Liz Gardner, a Melbourne-based journalist, on the vibe in Victoria, under curfew.
We joke that we're on the film set of the Truman Show or some dystopian thriller. But no, this is Melbourne in August 2020. The year that's disappearing in a blur of disappointments, rules, regulations and despair.
Melbourne wakes after its first night under curfew – a curfew, what the actual ... did we hear that right? No leaving the house between the hours of 8pm and 5am. Not that we were anyway ... nowhere to go ... but the idea that this is legislated, that police or soldiers (for they are now on city and suburban streets) can stop us, ask questions and issue punitive fines is so foreign. So dark.
We are reminded of the New Zealand success story, the collective effort pulling a country through this global pandemic and out the other side to tentative steps towards recovery. We like to keep this thought front and centre: if our Kiwi brothers and sisters can do it, so can we.
But then ... we've already endured 12 weeks of lockdown. We've been huddled in our homes since March 24, when offices, schools and universities emptied. And don't forget this came on top of a summer scarred by the total and utterly random devastation of bush fires. After a brief few weeks of visiting relatives in the country, eating out in restaurants, having a beer at the pub and pretending everything was back to normal ... BOOM. The virus explodes and here we are. Three weeks into a soft lockdown, the doors slam shut and we're living under curfew for another six weeks. Not even in wartime was such a measure imposed on this city.
Panic and fear set in. Lynne worries that her recently jobless son-in-law will kill her daughter – he put her in hospital in lockdown 1.0. She feels helpless and barely sleeps. Cathy remembers the blood and tears, sick to the pit of her stomach, wondering how she will stop her teenaged daughter self-harming this time around. Sal has been grieving at home alone, drinking, self-medicating, cloaked in loneliness since losing her husband of 30 years in February. Rob reckons his Year 12 (the final year of secondary school) son will just give up now that there is a return to remote learning, for without all the milestones – formal, valedictory, 18th birthday parties, the last swim meet, the last footy side to captain - what's the point? These are all real people, these are my friends.
That's the personal toll. The collective toll is no less concerning. We now live in a State of Disaster, officially declared by our Premier, Dan Andrews at the weekend. State. Of. Disaster. The virus, "this wicked silent enemy" as Andrews likes to call it, has exposed the fault lines of our economy and the bloodlines of our suburbs. We worry about the kind of society we've built, the kind of economy we've created that has helped this virus do its killing. Where people in the lowest-paid jobs, in a casualised workforce are having to choose between going to work sick and spreading the virus or putting food on the table for their families. Where people fleeing the trauma of war, torture and hunger who are still grappling with life in their new country now have soldiers knocking on their doors demanding to know their whereabouts for the past few days.

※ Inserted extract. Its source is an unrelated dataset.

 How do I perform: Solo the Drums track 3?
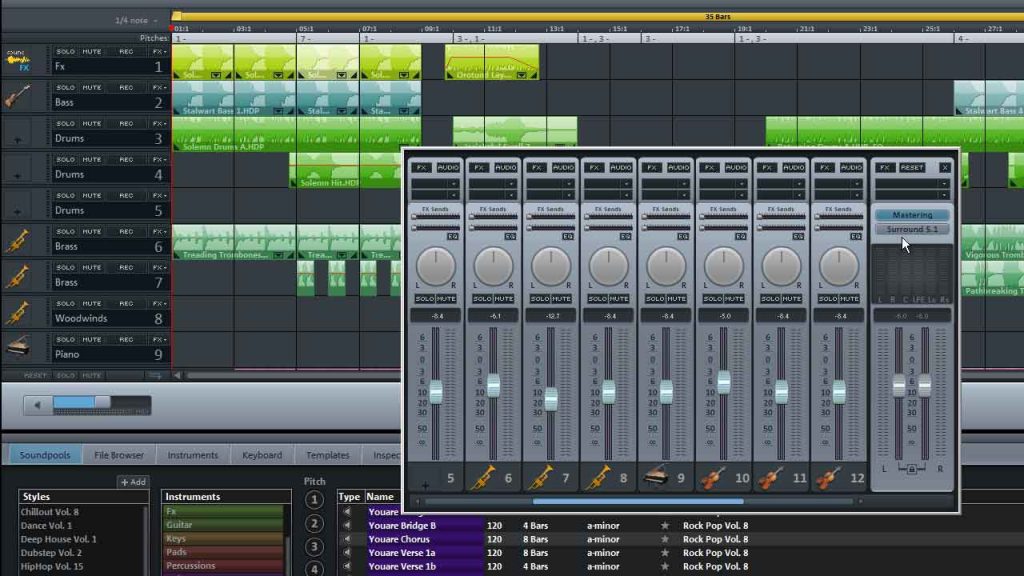66,124
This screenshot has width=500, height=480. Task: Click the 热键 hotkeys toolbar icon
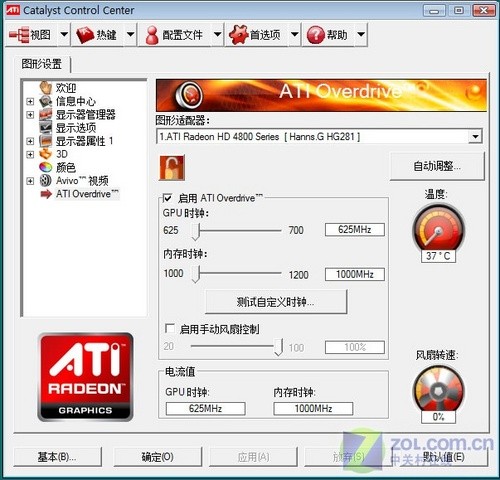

Yes we love to whinge, but Aussies also love to take the piss. Remarkably, our sense of humour is intact. And it is helping.
We're buoyed by all the middle-aged middle-class Covid-deniers on Facebook and their stark-raving mad musings ("It's my sovereign right not to wear a face mask" and "It's just sooooo boring walking the same streets every day") –and more recently rebellious law-breaking actions. Our Chief Health Officer has FOUR Facebook fan pages, one simply titled "Brett Sutton Is Hot". Some enterprising funsters have started manufacturing face masks and duvet cover sets featuring his moniker and the Premier's weekend wardrobe staple, a black North Face jacket, has its own Twitter account.
Once the shock wears off, we will make our new shopping and exercise plans. We will wrap ourselves around the frail, the sad and those enduring their own daily personal battles. We will hit the phones, get on FaceTime and Zoom, have a chat and a laugh. We want to stop seeing tearful families on TV remembering their grandpas, nonnas and yia-yias, we want to stop reading about the horror that's been unfolding in our aged care homes and we want to defeat this beast.
Victoria lockdown: $5000 instant fines after 800 people in isolation 'not home'
The Australian way – much like the New Zealand way - is to knuckle down, put up, shut up and get s*** done. We will rally and we will do this. And we will look to the light across the Tasman to guide us.